Among the records that follow, find the line with "For every named" and the line with "[Siirry ostoskoriin] (1243, 190)". Set down those lines and all lines between them exactly, without adding anything.

Top of DATA EXTRACT

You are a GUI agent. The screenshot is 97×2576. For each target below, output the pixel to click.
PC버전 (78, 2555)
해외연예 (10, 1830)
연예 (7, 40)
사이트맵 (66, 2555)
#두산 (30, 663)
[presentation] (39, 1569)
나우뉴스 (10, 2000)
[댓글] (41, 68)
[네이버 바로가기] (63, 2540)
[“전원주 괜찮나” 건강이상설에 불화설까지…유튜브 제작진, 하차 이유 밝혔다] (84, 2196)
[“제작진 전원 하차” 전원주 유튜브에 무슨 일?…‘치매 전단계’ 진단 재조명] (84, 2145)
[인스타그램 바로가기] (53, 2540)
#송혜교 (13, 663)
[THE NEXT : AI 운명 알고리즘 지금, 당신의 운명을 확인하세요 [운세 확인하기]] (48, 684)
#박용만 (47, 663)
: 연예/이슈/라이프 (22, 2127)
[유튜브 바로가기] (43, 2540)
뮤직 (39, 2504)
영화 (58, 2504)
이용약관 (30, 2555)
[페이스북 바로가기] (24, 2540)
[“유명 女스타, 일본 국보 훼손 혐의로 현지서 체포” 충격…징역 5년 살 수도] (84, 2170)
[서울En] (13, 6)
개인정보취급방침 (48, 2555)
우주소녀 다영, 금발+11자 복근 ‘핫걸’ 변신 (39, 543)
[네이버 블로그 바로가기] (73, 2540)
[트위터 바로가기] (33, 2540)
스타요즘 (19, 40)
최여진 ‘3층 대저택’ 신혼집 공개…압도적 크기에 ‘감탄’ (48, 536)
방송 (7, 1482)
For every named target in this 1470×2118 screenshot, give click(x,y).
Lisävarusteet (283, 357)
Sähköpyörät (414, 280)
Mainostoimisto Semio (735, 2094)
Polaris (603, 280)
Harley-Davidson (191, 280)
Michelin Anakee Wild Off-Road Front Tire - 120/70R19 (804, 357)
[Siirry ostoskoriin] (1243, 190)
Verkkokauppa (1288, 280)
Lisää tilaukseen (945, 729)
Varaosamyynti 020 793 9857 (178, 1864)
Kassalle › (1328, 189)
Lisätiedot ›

Bottom of DATA EXTRACT

# RESULT OF THIS EXERCISE:
For every named target in this 1470×2118 screenshot, give click(x,y).
Lisävarusteet (283, 357)
Sähköpyörät (414, 280)
Mainostoimisto Semio (735, 2094)
Polaris (603, 280)
Harley-Davidson (191, 280)
Michelin Anakee Wild Off-Road Front Tire - 120/70R19 (804, 357)
[Siirry ostoskoriin] (1243, 190)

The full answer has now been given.